Restrictions on Cash Dividends to Common Shareholders
 
Salisbury's ability to pay cash dividends is dependent on the Bank's ability to pay cash dividends to Salisbury. There are certain restrictions on the payment of cash dividends and other payments by the Bank to Salisbury. Under Connecticut law, the Bank cannot declare a cash dividend except from net profits, defined as the remainder of all earnings from current operations.  The total of all cash dividends declared by the Bank in any calendar year shall not, unless specifically approved by the Banking Commissioner, exceed the total of its net profits of that year combined with its retained net profits of the preceding two years.
 
Federal Reserve Board (“FRB”)  Supervisory Letter SR 09-4, February 24, 2009, revised March 27, 2009, notes that, as a general matter, the Board of Directors of a Bank Holding Company (“BHC”) should inform the Federal Reserve and should eliminate, defer, or significantly reduce dividends if (1) net income available to shareholders for the past four quarters, net of dividends previously paid during that period, is not sufficient to fully fund the dividends; (2) the prospective rate of earnings retention is not consistent with capital needs and overall current and prospective financial condition; or (3) the BHC will not meet, or is in danger of not meeting, its minimum regulatory capital adequacy ratios.
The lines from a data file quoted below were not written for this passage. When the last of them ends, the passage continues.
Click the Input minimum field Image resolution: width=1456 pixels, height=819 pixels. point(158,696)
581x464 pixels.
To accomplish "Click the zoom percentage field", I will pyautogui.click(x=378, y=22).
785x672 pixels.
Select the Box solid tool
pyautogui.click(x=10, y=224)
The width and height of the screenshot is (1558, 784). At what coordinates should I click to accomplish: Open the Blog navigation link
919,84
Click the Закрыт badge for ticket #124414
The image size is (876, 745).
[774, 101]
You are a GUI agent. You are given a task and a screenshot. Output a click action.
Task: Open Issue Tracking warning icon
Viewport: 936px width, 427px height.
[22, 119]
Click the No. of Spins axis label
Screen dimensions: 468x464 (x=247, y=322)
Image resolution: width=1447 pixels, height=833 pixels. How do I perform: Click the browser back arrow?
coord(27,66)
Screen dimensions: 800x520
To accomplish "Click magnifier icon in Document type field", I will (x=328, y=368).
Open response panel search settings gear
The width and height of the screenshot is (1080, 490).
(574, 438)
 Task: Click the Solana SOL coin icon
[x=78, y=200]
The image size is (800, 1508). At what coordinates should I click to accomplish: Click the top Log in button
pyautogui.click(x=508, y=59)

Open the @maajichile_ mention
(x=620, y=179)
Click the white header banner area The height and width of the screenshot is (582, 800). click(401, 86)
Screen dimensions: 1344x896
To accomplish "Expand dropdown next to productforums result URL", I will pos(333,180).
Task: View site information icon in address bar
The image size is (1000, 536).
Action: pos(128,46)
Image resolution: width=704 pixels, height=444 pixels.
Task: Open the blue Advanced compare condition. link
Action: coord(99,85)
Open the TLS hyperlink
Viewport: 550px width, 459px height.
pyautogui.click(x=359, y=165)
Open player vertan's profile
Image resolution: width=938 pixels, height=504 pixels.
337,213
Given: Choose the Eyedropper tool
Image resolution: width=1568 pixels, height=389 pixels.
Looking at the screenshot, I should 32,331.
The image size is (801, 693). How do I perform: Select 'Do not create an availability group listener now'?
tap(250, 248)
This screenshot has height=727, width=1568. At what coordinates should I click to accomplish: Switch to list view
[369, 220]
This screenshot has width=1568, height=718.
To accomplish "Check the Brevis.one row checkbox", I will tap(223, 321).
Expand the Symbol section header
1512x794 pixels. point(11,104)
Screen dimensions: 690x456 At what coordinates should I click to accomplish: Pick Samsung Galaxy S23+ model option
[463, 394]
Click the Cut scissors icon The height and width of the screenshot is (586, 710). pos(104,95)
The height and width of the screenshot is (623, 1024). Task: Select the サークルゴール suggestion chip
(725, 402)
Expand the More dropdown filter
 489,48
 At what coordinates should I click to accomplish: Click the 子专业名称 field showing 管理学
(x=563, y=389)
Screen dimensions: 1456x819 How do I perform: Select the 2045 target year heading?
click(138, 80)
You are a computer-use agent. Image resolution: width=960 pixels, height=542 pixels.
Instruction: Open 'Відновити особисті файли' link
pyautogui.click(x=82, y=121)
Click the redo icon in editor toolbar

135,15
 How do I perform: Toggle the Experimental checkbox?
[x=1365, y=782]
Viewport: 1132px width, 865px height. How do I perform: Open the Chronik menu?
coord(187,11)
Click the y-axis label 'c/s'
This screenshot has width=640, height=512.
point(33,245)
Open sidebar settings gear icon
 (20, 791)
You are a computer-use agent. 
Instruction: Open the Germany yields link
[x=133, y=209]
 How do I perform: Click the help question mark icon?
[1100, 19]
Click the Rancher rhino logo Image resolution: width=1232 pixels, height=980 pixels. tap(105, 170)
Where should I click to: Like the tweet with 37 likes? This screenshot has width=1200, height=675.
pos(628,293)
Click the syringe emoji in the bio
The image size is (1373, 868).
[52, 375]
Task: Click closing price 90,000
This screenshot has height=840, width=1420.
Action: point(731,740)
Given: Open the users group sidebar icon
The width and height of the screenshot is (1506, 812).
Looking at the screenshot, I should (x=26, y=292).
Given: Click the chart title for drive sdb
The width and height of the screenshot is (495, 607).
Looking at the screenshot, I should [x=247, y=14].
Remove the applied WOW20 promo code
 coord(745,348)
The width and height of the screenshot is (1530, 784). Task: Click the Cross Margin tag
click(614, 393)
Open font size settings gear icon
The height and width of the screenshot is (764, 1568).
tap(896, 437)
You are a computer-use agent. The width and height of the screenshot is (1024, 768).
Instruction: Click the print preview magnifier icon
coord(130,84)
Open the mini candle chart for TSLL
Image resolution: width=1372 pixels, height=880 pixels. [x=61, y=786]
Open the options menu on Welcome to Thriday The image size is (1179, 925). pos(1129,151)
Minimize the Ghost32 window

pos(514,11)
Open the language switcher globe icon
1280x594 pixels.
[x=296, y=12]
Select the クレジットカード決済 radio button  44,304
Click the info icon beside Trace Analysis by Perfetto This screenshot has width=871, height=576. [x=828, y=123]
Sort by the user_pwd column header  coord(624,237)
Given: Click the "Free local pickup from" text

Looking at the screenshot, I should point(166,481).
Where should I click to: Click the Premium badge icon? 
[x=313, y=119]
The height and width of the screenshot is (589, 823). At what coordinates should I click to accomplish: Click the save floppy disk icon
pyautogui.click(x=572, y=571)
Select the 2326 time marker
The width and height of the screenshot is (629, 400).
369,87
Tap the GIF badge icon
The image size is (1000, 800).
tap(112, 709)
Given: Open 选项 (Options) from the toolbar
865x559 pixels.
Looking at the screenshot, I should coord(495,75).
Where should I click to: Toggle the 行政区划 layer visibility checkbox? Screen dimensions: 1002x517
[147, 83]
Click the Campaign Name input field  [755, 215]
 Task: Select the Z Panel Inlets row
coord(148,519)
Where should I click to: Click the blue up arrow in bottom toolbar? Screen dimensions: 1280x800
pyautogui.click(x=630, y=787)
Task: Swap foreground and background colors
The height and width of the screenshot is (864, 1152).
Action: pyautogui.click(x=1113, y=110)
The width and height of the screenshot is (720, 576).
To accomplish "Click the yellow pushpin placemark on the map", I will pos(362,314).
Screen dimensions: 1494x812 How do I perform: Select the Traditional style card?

Moreover, a BHC should inform the Federal Reserve reasonably in advance of declaring or paying a dividend that exceeds earnings for the period (e.g., quarter) for which the dividend is being paid or that could result in a material adverse change to the BHC capital structure.
 
Preferred Stock
 
In August 2011, Salisbury issued to the U.S. Secretary of the Treasury (the “Treasury”) $16,000,000 of its Series B Preferred Stock under the Small Business Lending Fund (the “SBLF”) program.  The SBLF program is a $30 billion fund established under the Small Business Jobs Act of 2010 to encourage lending to small businesses by providing Tier 1 capital to qualified community banks with assets of less than $10 billion. The Preferred Stock qualifies as Tier 1 capital for regulatory purposes and ranks senior to the Common Stock.
 
The Series B Preferred Stock pays noncumulative dividends.  The dividend rate on the Series B Preferred Stock for the initial quarterly dividend period ending September 30, 2011 and each of the next nine quarterly dividend periods the Series B Preferred Stock is outstanding is determined each quarter based on the increase in the Bank's Qualified Small Business Lending.  The dividend rate in the initial quarterly dividend period ending September 30, 2011 was 2.45100% and in the quarterly dividend period ending December 31, 2011 will be 1.55925%.  For the tenth quarterly dividend period through four and one-half years after its issuance, the dividend rate on the Series B Preferred Stock will be fixed at the rate in effect at the end of the ninth quarterly dividend period and after four and one-half years from its issuance the dividend rate will be fixed at 9 percent per annum.  On September 30, 2011, Salisbury declared a Series B Preferred Stock dividend of $39,216 payable on October 3, 2011. The Series B Preferred Stock is non-voting, other than voting rights on matters that could adversely affect the Series B Preferred Stock.  The Series B Preferred Stock is redeemable at any time at one hundred percent of the issue price plus any accrued and unpaid dividends.
 
Simultaneously with the receipt of the SBLF capital, Salisbury repurchased for $8,816,000 all of its Series A Preferred Stock sold to the Treasury in 2009 under the Capital Purchase Program, a part of the Troubled Asset Relief Program of the Emergency Economic Stabilization Act of 2008, and made a payment for accrued dividends.  The transaction resulted in net capital proceeds to Salisbury of $7,184,000, of which Salisbury invested $6,465,600, or 90%, in the Bank as Tier 1 Capital.
 
As part of the CPP, Salisbury had issued to the Treasury a 10-year Warrant to purchase 57,671 shares of Common Stock at an exercise price of $22.93 per share. The Warrant was repurchased for $205,000 on November 2, 2011.